Turkish intelligence services, operating from the embassy in Stockholm, have spied on journalists in Sweden, monitoring their activities and relaying information back to headquarters in Ankara, Nordic Monitor reported, citing an internal government communiqué that it obtained.
Dated January 18, 2024, the communiqué reveals the aggressive intelligence gathering operations on Swedish territory conducted by Turkish government agents. This heightened activity seemed to coincide with the prolonged delay in Sweden’s application to join NATO, which has been obstructed by Ankara for nearly two years.
The communiqué outlines a collaborative intelligence effort undertaken by multiple agencies focusing on the surveillance of journalists of Turkish origin residing in Sweden under political asylum protection. Among the listed targets are Nordic Monitor editors Abdullah Bozkurt and Levent Kenez, along with several others who have been under the scrutiny of President Recep Tayyip Erdogan’s government, which has gained notoriety for being among the worst jailers of journalists globally.
The communiqué refrains from explicitly specifying the origin of the intelligence, likely due to concerns about potential repercussions on Turkey-Sweden bilateral relations. However, the document’s format, wording and content, coupled with analogous leaked materials clearly implicating Turkish embassies and consulates worldwide, strongly suggest that the surveillance in Sweden was conducted by intelligence officers based at the Turkish Embassy in Stockholm.
The intelligence gathering activity appears to have been supervised by Turkish Ambassador Yönet Can Tezel, who had prior experience working for the Foreign Ministry’s intelligence unit, the Security and Research Directorate.
Tezel served in the intelligence unit from 2005 to 2014, initially as a counselor and later advancing to the position of deputy director of the section. Following this role, he was appointed as an ambassador. Recognized as a veteran within intelligence circles, Tezel’s career highlights his extensive experience and expertise in the field.
The intelligence collected on journalists was transmitted to this unit from the embassy in Stockholm and subsequently shared with other government agencies, including the National Intelligence Organization (MİT) and the Security General Directorate.

DATA:
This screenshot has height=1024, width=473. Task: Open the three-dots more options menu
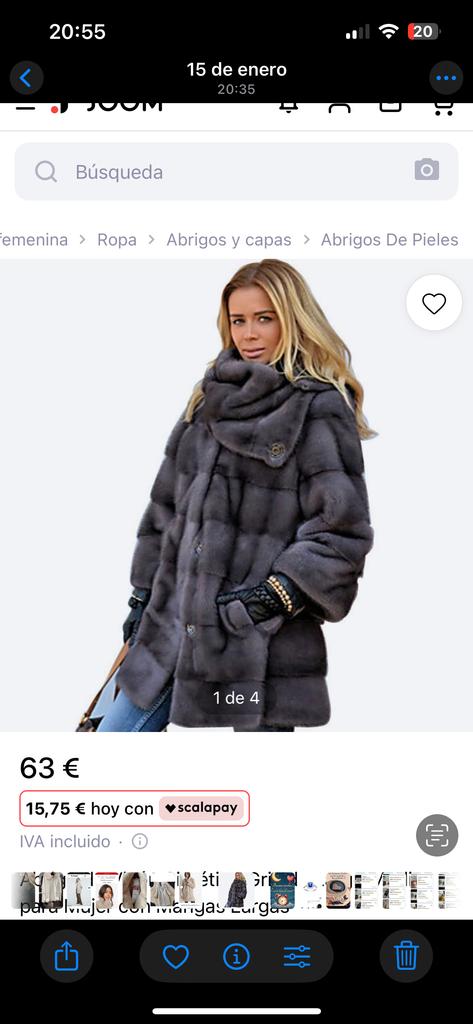[446, 78]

SET TASK: Write a continuation of the report on Turkish intelligence surveillance of journalists in Sweden, picking up after its last sentence. The material has no connection to the text.

RIGHT ANSWER:
A document attached to the communiqué, also dated January 18, reveals that the Security General Directorate conducted additional research on the journalists, creating individual reports for each. These reports were subsequently shared with the Ankara Chief Public Prosecutor’s Office, where the journalists were already facing unfounded criminal charges.
The Erdoğan government frequently exploits the criminal justice system to penalize critical and independent journalists. This involves levying serious charges, such as terrorism, which carry heavier sentences. This pattern appears to be a deliberate intimidation campaign aimed at silencing journalists and suppressing freedom of the press and expression both in Turkey and abroad.
The Turkish government has previously targeted the Nordic Monitor news outlet and its editors. This has included blocking the site’s access within Turkey, initiating baseless criminal cases against both Bozkurt and Kenez and issuing arrest warrants for them.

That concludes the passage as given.